While the African-American unemployment rate was below the national average for blacks (9.1 percent) in four states during the fourth quarter of 2015, the lowest black unemployment rate in the country (6.7 percent in Virginia) was the same as the highest white unemployment rate (6.7 percent in West Virginia) according to the latest analysis from EPI economist Valerie Wilson. Wilson uses a unique analysis of Current Population Survey data and Local Area Unemployment Statistics program data to update her quarterly estimate of state unemployment rates by race and ethnicity in over 20 states.
“We are starting to see unemployment rates in more states return to pre-recession levels for all groups. However, pre-recession unemployment rates for African Americans were as high as 10 and 12 percent in some states. We need significant improvement beyond those levels to reach a meaningful recovery for blacks,” said Wilson. “The best way to achieve this is for the Fed to hold off on any further interest rate increases.”

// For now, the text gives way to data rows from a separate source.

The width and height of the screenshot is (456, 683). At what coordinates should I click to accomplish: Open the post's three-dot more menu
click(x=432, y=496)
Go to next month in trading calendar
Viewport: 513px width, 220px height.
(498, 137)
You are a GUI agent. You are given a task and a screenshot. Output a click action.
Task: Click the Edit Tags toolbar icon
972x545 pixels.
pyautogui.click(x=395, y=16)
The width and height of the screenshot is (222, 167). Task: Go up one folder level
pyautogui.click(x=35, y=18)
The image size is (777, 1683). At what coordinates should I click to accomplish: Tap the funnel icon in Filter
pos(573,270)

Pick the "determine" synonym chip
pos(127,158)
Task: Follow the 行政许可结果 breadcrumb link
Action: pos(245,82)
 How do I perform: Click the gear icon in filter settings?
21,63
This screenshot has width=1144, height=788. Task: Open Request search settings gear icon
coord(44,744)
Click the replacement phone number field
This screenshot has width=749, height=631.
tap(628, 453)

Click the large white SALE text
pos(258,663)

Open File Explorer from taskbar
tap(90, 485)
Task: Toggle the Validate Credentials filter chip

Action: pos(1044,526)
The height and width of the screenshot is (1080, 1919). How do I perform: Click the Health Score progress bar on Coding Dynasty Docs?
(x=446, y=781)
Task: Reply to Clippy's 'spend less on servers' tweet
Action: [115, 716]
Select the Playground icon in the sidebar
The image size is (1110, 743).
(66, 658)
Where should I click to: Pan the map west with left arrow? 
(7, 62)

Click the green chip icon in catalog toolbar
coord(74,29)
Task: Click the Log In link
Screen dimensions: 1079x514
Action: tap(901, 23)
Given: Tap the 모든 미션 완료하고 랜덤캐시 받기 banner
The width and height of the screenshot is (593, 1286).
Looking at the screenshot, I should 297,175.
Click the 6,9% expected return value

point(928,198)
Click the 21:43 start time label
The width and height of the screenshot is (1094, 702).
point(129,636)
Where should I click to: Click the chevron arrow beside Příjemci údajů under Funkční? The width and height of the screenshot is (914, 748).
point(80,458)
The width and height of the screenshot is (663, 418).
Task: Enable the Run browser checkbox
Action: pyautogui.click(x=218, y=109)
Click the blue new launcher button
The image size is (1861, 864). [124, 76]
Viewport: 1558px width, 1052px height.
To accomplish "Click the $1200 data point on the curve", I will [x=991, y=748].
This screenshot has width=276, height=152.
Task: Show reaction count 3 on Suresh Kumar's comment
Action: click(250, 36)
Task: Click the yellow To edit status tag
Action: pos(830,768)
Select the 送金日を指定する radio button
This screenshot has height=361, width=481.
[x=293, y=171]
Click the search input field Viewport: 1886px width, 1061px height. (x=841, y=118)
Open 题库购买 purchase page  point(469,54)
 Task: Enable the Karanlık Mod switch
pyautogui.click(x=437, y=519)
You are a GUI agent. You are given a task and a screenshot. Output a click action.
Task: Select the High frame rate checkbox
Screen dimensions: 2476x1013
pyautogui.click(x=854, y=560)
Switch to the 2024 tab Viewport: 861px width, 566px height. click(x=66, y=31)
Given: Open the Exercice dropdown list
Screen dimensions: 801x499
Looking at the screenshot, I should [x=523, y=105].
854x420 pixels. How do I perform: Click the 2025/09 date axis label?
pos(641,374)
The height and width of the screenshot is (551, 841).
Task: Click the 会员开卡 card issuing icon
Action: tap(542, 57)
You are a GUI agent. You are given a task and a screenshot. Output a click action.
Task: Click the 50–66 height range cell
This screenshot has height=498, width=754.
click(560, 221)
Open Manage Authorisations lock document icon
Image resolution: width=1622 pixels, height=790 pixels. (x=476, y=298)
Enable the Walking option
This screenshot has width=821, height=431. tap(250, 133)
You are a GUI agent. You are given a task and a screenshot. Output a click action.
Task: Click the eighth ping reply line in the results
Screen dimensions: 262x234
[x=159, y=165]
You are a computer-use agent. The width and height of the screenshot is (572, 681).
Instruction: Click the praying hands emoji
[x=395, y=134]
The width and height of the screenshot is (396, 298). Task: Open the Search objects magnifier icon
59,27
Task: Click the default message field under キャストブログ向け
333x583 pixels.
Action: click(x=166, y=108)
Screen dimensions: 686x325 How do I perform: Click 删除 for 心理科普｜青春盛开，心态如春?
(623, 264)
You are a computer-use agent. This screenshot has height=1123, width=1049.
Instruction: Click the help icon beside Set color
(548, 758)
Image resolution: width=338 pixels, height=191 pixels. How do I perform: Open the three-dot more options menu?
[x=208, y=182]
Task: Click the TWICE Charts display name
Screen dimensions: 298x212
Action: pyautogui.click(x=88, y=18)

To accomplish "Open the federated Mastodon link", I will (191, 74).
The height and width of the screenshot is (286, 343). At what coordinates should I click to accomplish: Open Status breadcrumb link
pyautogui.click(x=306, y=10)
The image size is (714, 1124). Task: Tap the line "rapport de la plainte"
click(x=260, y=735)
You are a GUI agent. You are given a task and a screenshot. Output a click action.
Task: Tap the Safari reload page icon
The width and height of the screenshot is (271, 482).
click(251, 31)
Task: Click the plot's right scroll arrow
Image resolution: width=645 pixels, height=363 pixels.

Because of a significant drop in the state’s black unemployment, New Jersey’s black-white unemployment gap was the smallest in the country in the fourth quarter of 2015: the black unemployment rate was 1.5 times the white rate, down from 2.1 times the white rate during the previous quarter. In the state with the lowest fourth-quarter black unemployment rate (6.7 percent in Virginia), the ratio was 2-to-1. Fifteen states had African American unemployment rates below 10 percent in the fourth quarter—in 10 of these states, the rate was lower than the fourth-quarter national average for African Americans (9.1 percent). The African American unemployment rate was highest in Illinois (13.1 percent).
In the third quarter of 2015, the Hispanic unemployment rate was highest in Massachusetts (11.9 percent) and lowest in the District of Columbia (2.9 percent) and North Carolina (4.5 percent). It was at or below pre-recession levels in five states: Florida, Georgia, New York, North Carolina, and Washington. Washington, Florida, and Texas continue to have Hispanic unemployment rates that are lower than the national average among Hispanics (6.3 percent), a distinction they held before the Great Recession.
Other key findings include:
- In December 2015, African Americans had the highest national unemployment rate at 8.3 percent, followed by Latinos (6.3 percent), whites (4.5 percent), and Asians (4.0 percent).
- The white unemployment rate was lowest in South Dakota (1.5 percent) and highest in West Virginia (6.7 percent). West Virginia has had the highest white unemployment rate for three consecutive quarters.
- White unemployment remains most elevated above its pre-recession level in West Virginia—2.5 percentage points higher than in the fourth quarter of 2007.
- The Asian unemployment rate was lowest in Hawaii (2.5 percent) and highest in New York (4.3 percent).
- The black unemployment rate remains most elevated above its pre-recession level in Alabama (5.2 percentage points higher). Before the recession, the African American unemployment rate in Alabama was 5.3 percent—nearly half of what it is now.